The Cost of Compulsion, the Value of Volunteers

This past weekend I had the privilege of addressing over two thousand homeschoolers in one place, at the 22nd Annual North Carolinians for Home Education Conference in Winston-Salem. As many as that is, and it is impressive to see, it is only a fraction of the groundswell that home education is in this state. If all the parents and children in the 34 thousand homeschooling families across North Carolina were gathered together, they would populate a city the size of Fayetteville. That is significant.

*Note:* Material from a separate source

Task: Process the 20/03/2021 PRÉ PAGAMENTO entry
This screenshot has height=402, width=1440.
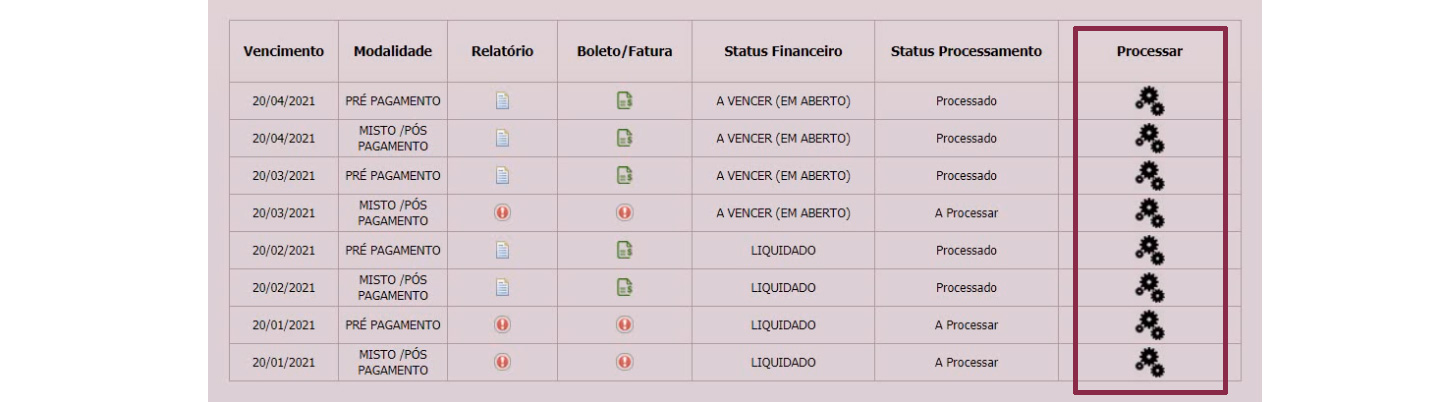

At the same time as that conference was opening, the General Assembly -- to be specific, the North Carolina House -- was filing a bill to raise the compulsory attendance age from 16 to 18 years old. The long session last year already passed a change to upgrade truancy from a Class 3 to a Class 1 misdemeanor, meaning penalties could reach six months imprisonment or could even be raised to the level of a felony. Playing hooky isn't what it once was.

There are careers based on the debates which these two philosophies represent, but I find it interesting that the proposed change in compulsory attendance -- wisely avoiding the phrase "compulsory education", by the way -- carries a price tag of $41 million for the 2006-2007 school year. I seriously doubt that a student who has thrown in the towel on his own education by age 16 is going to gain much more from sitting in school another two years.

On the other hand, parents who have volunteered to fund their own children's education, whether by homeschooling or enrolling them in private or religious academies, are saving taxpayers over $980 million per year, according to the state's Department of Administration, which oversees "non-public education" here. Those options are not only for the well-to-do, either; last year I spoke with the headmistress of a Christian school which charges less than $1800 per year for their students, and even less for members of the sponsoring church.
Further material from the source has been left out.